Ao final do dia, a mensagem daquela jornalista da RTP já tinha sido partilhada por mais de mil pessoas e o vídeo já contava perto de 100 mil visualizações. Inúmeras pessoas diziam que se iam queixar e incentivavam à queixa à Entidade Reguladora da Comunicação Social.

“Os meios de comunicação social têm sido essenciais na divulgação de informação a vítimas de crime, em particular a vítimas de violência doméstica”, ressalva Daniel Cotrim, da APAV,  numa conversa por telefone. Programas como aquele são vistos por muitas pessoas, algumas vítimas de violência doméstica. Seria fundamental, diz, não culpabilizar a vítima e não desculpabilizar o agressor.

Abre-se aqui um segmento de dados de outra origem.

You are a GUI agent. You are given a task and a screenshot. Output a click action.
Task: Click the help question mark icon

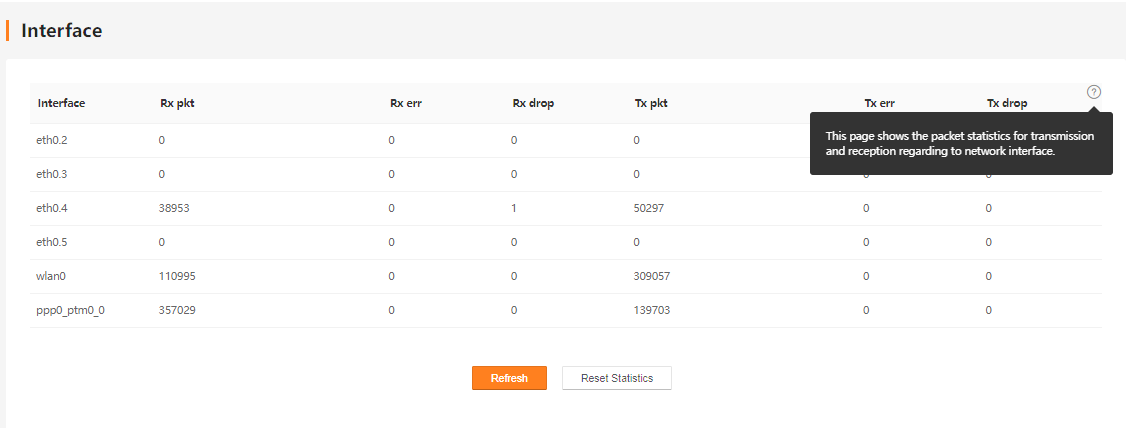1093,92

"A propagação de um discurso de culpabilização das vítimas e de desresponsabilização dos agressores não só acentua a vulnerabilidade das primeiras, como as coloca numa posição de risco acrescido", defende, em comunicado, a Associação Plano I. "Insinuar que na génese da violência na intimidade está o comportamento das vítimas, isto é, que são elas a causa da vitimação que sofrem e, mais do que isso, que lhes compete agir no sentido da manutenção das relações abusivas, cuidando dos agressores como filhos, contribui para a sustentação de um clima de impunidade e de legitimação dos agressores francamente lesivo dos direitos das vítimas."

 

Violência doméstica é crime público

A violência doméstica é um crime público, o que quer dizer que não depende da queixa da vítima. Os espectadores não terão dados para levar aquele caso às autoridades. Podem, lembra Daniel Cotrim, manifestar indignação à produtora, à direcção de programas ou à Entidade Reguladora da Comunicação Social.  “Isto não pode acontecer. Enquanto membro de uma organização de apoio à vítima, estou indignado.”

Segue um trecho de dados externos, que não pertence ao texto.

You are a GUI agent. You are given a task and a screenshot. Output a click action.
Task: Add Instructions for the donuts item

A Associação Projecto Criar pondera pedir responsabilidades à SIC. “A taróloga não sabe o grau de violência”, salienta Leonor Valente Monteiro, presidente daquela organização. “Aconselhar a senhora a nem sequer recorrer às autoridades pode ser fatal.”

No seu entender, “deveria haver um manual de boas práticas para este tipo de situações”. “Se uma pessoa contacta um canal de televisão a pedir aconselhamento e denuncia um crime, deve ser aconselhada a recorrer aos canais disponíveis para as vítimas", considera. "As pessoas que têm acesso a espaços televisivos, em particular espaços de aconselhamento pessoal, deveriam abster-se de ter discursos cúmplices com crimes públicos.”

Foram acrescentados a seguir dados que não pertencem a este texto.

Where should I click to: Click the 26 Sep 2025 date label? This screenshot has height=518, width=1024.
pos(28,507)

Na opinião daquela jurista, a atitude da taróloga reflecte o país. “Vivemos numa sociedade que silencia as vítimas e que coloca o foco no comportamento delas e não no comportamento dos agressores. Uma sociedade assente na crença do amor romântico que tudo resolve, que tudo consegue.”

Contactada pelo PÚBLICO, a SIC remeteu uma eventual reacção para sexta-feira. O PÚBLICO está a procurar contactar Carla Duarte, até agora sem sucesso.